Chaque chauffeur disposait d'un carnet de rapports individuels.
Il remplissait un feuillet sur lequel il inscrivait ses heures
de travail, le nom et le numéro de parc de sa machine et
le levé en début et en fin de poste du compteur
d'heure. Il remettait ce feuillet à son supérieur
sur le chantier.
Le pointage des machines distinguait l'attente, la panne, les
intempéries et la marche. Pour la marche des machines une
subdivision précise en heure des différentes tâches
réalisées.
Chaque tâche était codifiée et le chef d'échelon
consignait dans son rapport les volumes mis en oeuvre, les surfaces
traitées, les volumes de ciment ou de chaux livrés
tout en indiquant les profils concernés. Des cases observations
signalaient toutes les défaillances du matériel
rencontrées au cours du poste, elles permettaient ainsi
l'intervention du service mécanique pour la réparation
des diverses pannes. Les différents bons de livraison ou
de travail d'intervenants étaient liés aux rapports.
Ces rapports étaient destinés au conducteur de
travaux qui pouvait ainsi établir la situation de son chantier
et au service de comptabilité pour la gestion du chantier.

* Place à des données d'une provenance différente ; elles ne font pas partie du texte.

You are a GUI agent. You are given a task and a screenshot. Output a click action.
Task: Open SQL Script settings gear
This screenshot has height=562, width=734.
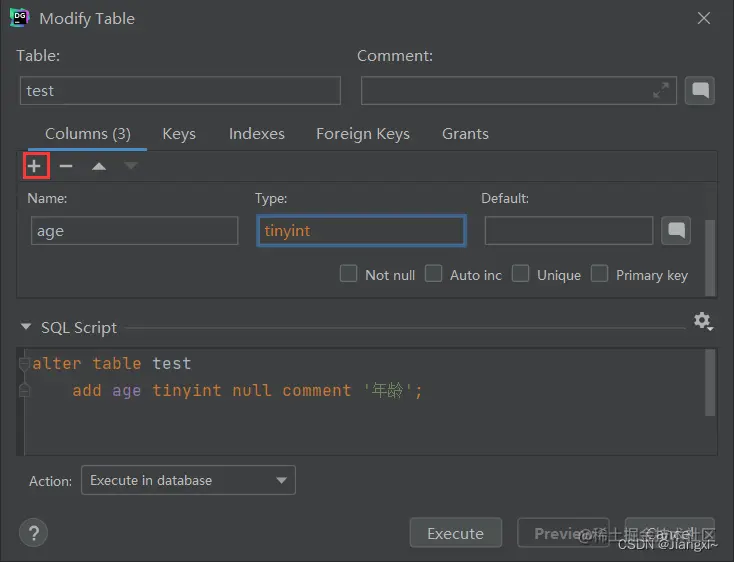click(703, 321)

Nous établissions des rapports d'activité propres
à ADP qui relataient les mêmes informations que nos
rapports journaliers.
Les chefs d'échelon remplissaient aussi les bordereaux
de compactage et les comptes flash. Ces derniers présentaient
les dépenses de la nuit rapportées au mètre
cube de terre mis en oeuvre. Une distinction était faite
en fonction de l'atelier (décapage TV, terrassement, traitement).
Les dépenses étaient calculées uniquement
à partir des heures travaillées du personnel et
des heures de fonctionnement des engins dont nous avions les taux
horaires. Les comptes flash sont des documents internes.